Exercise objective:
Show every line of the data that contains the string "agent".

Items from a dataset:

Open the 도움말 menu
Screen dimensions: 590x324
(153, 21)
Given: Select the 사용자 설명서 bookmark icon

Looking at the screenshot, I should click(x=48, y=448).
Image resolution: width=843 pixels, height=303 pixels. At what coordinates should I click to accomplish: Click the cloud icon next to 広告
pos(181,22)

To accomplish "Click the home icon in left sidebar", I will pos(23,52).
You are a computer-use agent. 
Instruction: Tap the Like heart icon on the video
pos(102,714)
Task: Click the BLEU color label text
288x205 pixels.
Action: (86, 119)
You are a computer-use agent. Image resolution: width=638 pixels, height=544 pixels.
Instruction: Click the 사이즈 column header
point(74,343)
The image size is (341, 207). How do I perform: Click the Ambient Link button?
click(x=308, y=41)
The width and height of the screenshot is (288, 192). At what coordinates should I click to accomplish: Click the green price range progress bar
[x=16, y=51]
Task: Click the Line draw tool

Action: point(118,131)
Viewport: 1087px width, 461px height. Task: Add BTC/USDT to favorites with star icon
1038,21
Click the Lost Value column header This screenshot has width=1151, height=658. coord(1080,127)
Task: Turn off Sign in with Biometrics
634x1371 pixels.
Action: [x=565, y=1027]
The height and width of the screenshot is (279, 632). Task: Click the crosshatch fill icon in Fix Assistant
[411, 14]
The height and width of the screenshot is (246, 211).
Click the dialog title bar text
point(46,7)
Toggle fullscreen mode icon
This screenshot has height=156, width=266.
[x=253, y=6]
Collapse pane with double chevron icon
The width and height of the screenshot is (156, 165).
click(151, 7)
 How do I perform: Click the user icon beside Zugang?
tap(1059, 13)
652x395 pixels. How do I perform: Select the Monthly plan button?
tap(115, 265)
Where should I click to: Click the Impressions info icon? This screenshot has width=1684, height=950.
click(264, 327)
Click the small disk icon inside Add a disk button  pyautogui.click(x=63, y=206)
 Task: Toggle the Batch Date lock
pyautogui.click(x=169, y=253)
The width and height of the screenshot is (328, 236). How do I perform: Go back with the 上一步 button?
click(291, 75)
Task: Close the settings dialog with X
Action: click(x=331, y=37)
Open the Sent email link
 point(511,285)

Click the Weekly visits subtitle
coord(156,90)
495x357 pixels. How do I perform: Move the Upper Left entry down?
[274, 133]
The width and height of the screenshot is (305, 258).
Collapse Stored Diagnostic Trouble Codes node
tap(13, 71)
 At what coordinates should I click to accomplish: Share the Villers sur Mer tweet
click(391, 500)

Exercise output:
You are a computer-use agent. 
You are a computer-use agent. Image resolution: width=638 pixels, height=544 pixels.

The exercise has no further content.